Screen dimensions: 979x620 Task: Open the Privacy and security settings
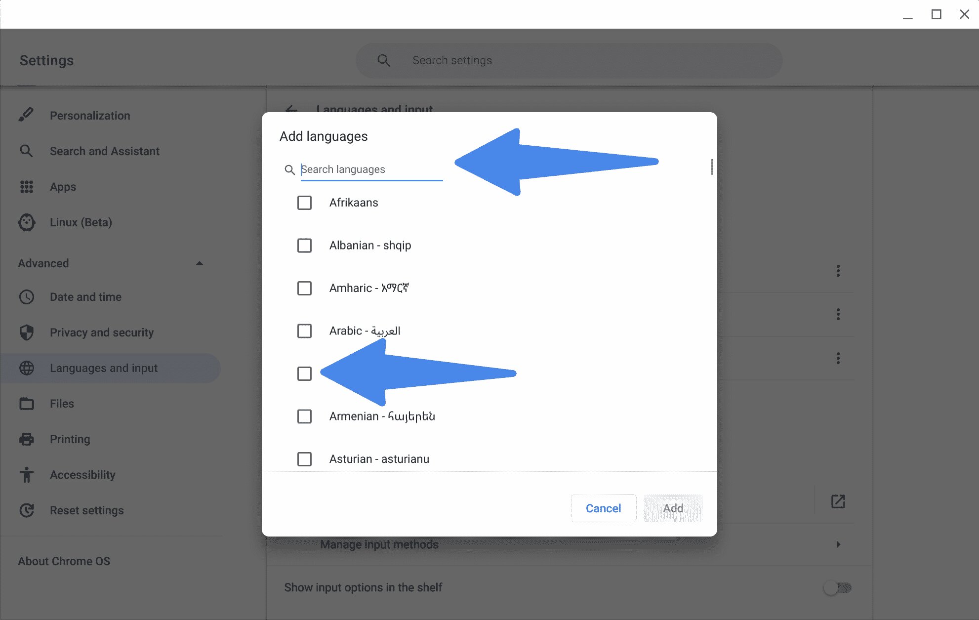102,332
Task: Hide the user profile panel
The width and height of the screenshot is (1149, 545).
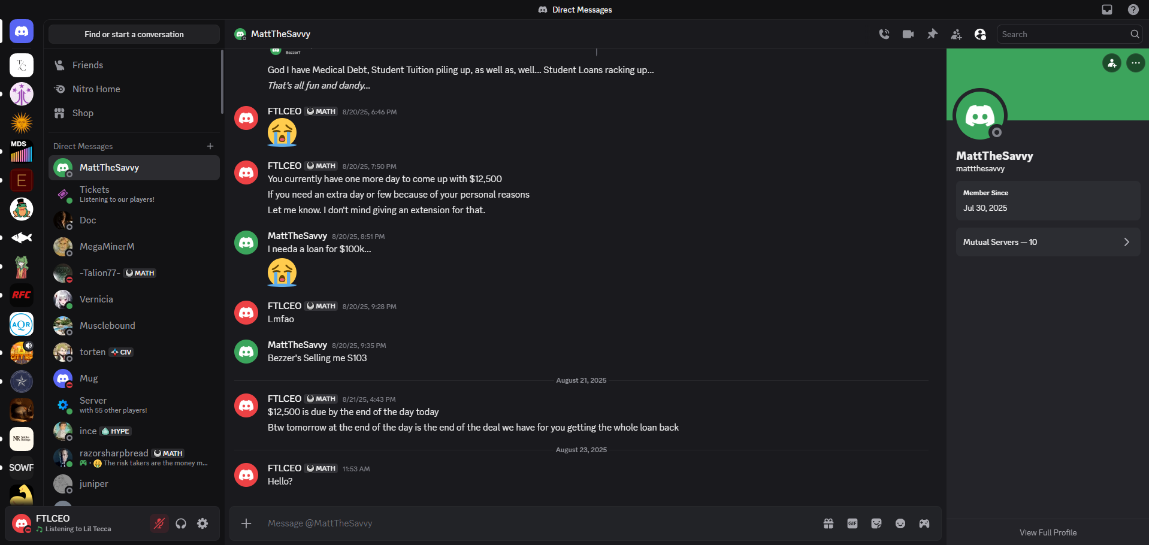Action: [x=980, y=34]
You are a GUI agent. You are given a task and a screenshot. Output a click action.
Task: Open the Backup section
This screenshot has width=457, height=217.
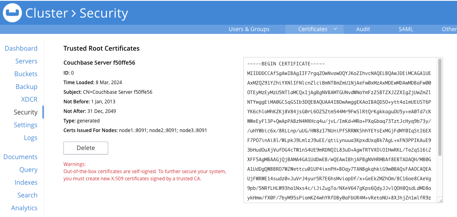pos(26,87)
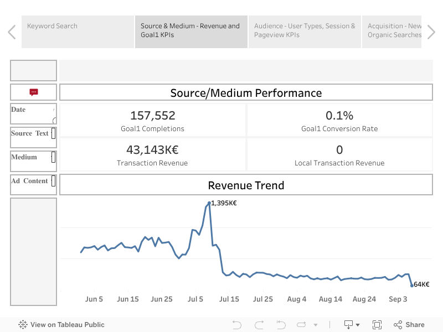Open the Audience - User Types tab

(x=304, y=32)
::::
What to produce: An exact retyping of each record, with no pictures, is the answer required.

Solution for this problem:
Screen dimensions: 979x620 Task: Open the Privacy and security settings
102,332
Task: Hide the user profile panel
The width and height of the screenshot is (1149, 545).
Action: [x=980, y=34]
You are a GUI agent. You are given a task and a screenshot. Output a click action.
Task: Open the Backup section
This screenshot has width=457, height=217.
pos(26,87)
Open the Audience - User Types tab

(x=304, y=32)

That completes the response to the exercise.